Je terminerai néanmoins par une observation que je crois nécessaire. Je ne trouve pas que l’ouvrage de M. Franchi conclue suffisamment dans le sens de l’affirmation. L’auteur avait du reste prévu cette objection, et il a soin de dire que démontrer par une critique rigoureuse l’impossibilité de résoudre certains problèmes, ce n’est pas douter, c’est se reposer au contraire sur une grande certitude. Cela ne me suffit pas, je l’avoue, dans certaines questions. Je ne demande pas qu’on réédifie l’édifice que l’on vient de détruire, mais j’attends après toute négation l’affirmation corrélative qui lui est opposée.
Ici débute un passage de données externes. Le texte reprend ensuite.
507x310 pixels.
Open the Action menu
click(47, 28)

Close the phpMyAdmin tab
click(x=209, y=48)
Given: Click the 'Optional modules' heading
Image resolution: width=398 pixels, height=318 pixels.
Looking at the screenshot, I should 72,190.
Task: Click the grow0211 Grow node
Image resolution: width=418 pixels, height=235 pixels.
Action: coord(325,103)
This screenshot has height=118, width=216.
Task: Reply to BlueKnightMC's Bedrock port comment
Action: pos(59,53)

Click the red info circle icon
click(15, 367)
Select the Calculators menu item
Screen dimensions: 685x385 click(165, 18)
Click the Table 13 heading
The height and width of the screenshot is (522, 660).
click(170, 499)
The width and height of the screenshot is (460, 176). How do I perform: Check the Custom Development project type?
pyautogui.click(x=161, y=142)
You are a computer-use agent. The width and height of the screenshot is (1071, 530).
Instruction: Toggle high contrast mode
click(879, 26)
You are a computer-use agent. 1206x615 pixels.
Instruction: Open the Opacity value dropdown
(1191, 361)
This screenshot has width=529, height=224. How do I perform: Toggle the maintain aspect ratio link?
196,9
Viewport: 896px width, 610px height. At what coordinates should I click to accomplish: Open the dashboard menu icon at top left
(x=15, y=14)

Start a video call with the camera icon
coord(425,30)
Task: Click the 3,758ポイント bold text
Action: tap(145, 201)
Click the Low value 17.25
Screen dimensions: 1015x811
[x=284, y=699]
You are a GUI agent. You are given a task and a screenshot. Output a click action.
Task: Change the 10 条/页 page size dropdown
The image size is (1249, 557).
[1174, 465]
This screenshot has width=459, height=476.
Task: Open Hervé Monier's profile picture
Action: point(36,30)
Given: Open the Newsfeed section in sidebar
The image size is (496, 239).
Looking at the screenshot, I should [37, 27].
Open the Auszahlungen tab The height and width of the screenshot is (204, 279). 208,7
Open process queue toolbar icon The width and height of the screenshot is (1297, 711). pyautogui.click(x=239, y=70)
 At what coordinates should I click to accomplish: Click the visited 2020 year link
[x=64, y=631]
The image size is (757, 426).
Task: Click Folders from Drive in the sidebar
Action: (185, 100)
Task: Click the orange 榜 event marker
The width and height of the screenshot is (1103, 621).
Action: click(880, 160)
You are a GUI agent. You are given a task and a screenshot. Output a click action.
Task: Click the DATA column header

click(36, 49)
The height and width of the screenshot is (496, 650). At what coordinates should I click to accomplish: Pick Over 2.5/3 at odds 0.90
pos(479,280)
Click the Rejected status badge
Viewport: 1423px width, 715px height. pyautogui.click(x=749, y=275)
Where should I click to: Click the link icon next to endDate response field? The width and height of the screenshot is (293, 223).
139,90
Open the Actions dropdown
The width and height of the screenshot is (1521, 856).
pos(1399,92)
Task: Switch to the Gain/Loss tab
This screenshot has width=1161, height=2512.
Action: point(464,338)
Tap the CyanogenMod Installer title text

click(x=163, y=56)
Or, si, abandonnant les questions religieuses, nous abordons les questions purement rationnelles, je ne me rends pas compte de ce que pense M. Franchi sur certains points fondamentaux. Vous admettez la spiritualité de l’âme, et vous prouvez en même temps la pauvreté des argumens spiritualistes : où est la démonstration qui vous est particulière ? L’idée de la création est absurde, dites-vous, et, selon vous, l’éternité de la matière ne résiste pas à la critique : comment vous tirez-vous de ce défilé ? Il y a là tout un système de contradictions philosophiques dont M. Franchi nous donnera, je l’espère, une satisfaisante antinomie. Après le Rationalisme, on est en droit de la lui demander, tout en reconnaissant que de tels travaux, même incomplets, sont le meilleur moyen d’établir les droits et de maintenir la vitalité de la discussion philosophique.


EUGENE LATAYE.


- Dans l'Etude sur Gustave Planche, publiée dans notre dernier n°, il nous est échappé, page 669, lignes 24 et 25, une inexactitude involontaire que nous nous empressons de rectifier. L'auteur de cette étude a été trompé par les initiales L. V., qui désignaient dans la pensée de Gustave Planche, non pas M. Ludovic Vitet, mais un homme aussi d'un rare et brillant esprit, mort prématurément et trop vite oublié, M. Loève-Veimars, un des collaborateurs les plus actifs de la Revue dans les premières années de son existence, et sur lequel nous nous proposons de revenir un jour.


V. DE MARS.

  1. 2 vol. in-8o, Didier.
  2. 1 vol. in-12, Amyot.
  3. Un vol. in-8o, Michel Lévy.
  4. 1 vol. grand in-12 ; Paris, Bonne et Schultz.